In the past few weeks I’ve seen a lot of extraordinarily accomplished people expose themselves as crappy human beings. There is no excuse for being a crappy human being. Again, I repeat: There is no excuse for being a crappy human being. For myself, it’s been an excellent reminder of the complexity of human beings, and the complexity of our expectations–as well as our willingness to occasionally wear blinders when it comes to the things that delight and move us. We imagine that the things that please us are unencumbered by too much human frailty or weakness. Of course, it is completely unrealistic to expect perfection. BUT: We should expect our professionals to act professionally.

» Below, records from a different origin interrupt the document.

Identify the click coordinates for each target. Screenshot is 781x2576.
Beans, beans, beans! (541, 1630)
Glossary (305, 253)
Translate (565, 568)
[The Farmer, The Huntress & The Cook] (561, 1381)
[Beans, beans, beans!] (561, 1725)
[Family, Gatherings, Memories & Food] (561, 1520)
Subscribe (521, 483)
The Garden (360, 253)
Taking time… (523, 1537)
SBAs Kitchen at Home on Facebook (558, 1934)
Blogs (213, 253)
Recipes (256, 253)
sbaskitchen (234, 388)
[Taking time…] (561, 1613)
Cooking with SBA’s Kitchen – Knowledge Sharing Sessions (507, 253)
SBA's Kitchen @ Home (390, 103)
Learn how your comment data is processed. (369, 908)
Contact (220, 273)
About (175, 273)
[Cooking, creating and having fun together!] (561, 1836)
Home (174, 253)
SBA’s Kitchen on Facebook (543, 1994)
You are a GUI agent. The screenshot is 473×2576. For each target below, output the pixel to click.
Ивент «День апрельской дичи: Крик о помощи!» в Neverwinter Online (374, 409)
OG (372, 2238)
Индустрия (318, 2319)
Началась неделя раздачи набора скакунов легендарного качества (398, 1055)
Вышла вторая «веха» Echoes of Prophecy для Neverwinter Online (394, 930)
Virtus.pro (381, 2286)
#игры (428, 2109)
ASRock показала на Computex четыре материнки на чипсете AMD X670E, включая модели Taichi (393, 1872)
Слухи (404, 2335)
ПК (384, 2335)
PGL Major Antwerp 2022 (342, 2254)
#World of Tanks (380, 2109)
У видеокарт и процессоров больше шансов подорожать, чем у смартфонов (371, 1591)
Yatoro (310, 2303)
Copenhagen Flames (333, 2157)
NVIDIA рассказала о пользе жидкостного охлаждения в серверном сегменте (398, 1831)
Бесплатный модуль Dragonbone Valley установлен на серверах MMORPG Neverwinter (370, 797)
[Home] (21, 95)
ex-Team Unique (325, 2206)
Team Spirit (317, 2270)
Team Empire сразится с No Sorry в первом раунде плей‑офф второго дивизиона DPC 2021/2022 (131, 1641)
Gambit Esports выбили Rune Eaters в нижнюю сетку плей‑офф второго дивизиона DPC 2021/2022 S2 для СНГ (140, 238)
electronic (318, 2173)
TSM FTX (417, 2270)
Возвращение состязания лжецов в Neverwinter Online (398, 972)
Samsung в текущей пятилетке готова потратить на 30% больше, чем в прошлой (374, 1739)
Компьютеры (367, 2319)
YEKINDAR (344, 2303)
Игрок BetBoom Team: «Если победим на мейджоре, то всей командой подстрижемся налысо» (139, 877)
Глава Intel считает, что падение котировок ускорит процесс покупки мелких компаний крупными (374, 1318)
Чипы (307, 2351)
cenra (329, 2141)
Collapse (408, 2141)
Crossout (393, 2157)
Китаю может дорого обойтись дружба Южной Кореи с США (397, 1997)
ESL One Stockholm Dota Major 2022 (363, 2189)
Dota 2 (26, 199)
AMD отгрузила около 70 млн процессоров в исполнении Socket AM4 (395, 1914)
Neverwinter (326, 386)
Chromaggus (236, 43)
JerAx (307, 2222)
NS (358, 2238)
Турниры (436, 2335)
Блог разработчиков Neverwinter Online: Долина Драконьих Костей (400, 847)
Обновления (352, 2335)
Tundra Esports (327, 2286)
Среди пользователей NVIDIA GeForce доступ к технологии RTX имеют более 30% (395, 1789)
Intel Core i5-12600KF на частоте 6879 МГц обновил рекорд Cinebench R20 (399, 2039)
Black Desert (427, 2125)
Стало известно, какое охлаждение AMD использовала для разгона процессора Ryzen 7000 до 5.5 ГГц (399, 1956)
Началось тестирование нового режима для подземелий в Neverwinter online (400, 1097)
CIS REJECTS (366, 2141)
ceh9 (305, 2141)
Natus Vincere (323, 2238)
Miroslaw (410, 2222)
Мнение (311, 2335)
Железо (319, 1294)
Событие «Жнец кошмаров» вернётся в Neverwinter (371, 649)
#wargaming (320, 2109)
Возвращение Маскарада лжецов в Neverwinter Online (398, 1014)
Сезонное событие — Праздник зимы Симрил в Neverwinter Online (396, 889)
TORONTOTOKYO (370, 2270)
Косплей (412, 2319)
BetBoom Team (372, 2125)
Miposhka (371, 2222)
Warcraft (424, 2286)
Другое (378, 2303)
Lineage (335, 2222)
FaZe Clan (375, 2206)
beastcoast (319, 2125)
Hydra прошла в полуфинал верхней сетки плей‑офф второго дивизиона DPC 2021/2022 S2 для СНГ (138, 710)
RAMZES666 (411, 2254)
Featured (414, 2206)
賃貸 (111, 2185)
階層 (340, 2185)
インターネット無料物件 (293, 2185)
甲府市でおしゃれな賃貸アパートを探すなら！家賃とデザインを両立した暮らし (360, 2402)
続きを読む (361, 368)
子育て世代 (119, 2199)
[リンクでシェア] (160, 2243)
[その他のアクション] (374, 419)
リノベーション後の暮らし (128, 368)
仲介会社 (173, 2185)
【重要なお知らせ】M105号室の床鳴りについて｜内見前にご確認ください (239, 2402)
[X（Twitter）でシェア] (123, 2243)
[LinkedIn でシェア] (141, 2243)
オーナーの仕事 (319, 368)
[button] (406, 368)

A true professional makes an extraordinary effort in his or her work, but is polite even when they feel like they want to be a crappy human being. A true professional keeps the stage violence on the football field and acquits himself in his personal life within the bounds of reason, lawfulness, and propriety.
The world is actually full of professionals who deserve our respect. The rest? Don’t waste your time.